Your task | Give back every record below, character for character.

Dataset entries:
____
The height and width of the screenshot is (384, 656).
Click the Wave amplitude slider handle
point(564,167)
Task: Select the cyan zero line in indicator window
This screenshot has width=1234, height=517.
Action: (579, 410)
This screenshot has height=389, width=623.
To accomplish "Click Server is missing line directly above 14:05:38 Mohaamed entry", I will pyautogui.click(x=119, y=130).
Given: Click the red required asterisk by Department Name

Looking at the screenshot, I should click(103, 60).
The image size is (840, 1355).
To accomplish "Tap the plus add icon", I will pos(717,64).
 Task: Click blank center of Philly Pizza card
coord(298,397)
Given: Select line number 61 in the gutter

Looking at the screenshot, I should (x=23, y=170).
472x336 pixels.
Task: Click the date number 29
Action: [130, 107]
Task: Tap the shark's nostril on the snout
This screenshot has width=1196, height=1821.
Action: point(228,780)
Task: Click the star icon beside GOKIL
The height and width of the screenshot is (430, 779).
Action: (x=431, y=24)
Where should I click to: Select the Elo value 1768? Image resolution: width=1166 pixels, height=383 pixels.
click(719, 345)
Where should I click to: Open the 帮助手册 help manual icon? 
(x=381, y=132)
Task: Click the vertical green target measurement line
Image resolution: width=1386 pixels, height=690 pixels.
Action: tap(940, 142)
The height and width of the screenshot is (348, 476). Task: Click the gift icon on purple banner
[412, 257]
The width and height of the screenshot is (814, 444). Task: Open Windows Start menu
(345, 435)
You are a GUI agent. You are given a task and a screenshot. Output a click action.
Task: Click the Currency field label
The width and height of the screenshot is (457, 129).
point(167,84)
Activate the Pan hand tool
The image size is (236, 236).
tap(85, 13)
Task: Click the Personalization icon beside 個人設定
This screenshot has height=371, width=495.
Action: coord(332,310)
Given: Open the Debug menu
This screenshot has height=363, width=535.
____
Exercise response |
The height and width of the screenshot is (384, 656).
Click the Wave amplitude slider handle
point(564,167)
Task: Select the cyan zero line in indicator window
This screenshot has width=1234, height=517.
Action: (579, 410)
This screenshot has height=389, width=623.
To accomplish "Click Server is missing line directly above 14:05:38 Mohaamed entry", I will pyautogui.click(x=119, y=130).
Given: Click the red required asterisk by Department Name

Looking at the screenshot, I should click(103, 60).
The image size is (840, 1355).
To accomplish "Tap the plus add icon", I will pos(717,64).
 Task: Click blank center of Philly Pizza card
coord(298,397)
Given: Select line number 61 in the gutter

Looking at the screenshot, I should (x=23, y=170).
472x336 pixels.
Task: Click the date number 29
Action: [130, 107]
Task: Tap the shark's nostril on the snout
This screenshot has width=1196, height=1821.
Action: point(228,780)
Task: Click the star icon beside GOKIL
The height and width of the screenshot is (430, 779).
Action: (x=431, y=24)
Where should I click to: Select the Elo value 1768? Image resolution: width=1166 pixels, height=383 pixels.
click(719, 345)
Where should I click to: Open the 帮助手册 help manual icon? 
(x=381, y=132)
Task: Click the vertical green target measurement line
Image resolution: width=1386 pixels, height=690 pixels.
Action: tap(940, 142)
The height and width of the screenshot is (348, 476). Task: Click the gift icon on purple banner
[412, 257]
The width and height of the screenshot is (814, 444). Task: Open Windows Start menu
(345, 435)
You are a GUI agent. You are given a task and a screenshot. Output a click action.
Task: Click the Currency field label
The width and height of the screenshot is (457, 129).
point(167,84)
Activate the Pan hand tool
The image size is (236, 236).
tap(85, 13)
Task: Click the Personalization icon beside 個人設定
This screenshot has height=371, width=495.
Action: coord(332,310)
Given: Open the Debug menu
This screenshot has height=363, width=535.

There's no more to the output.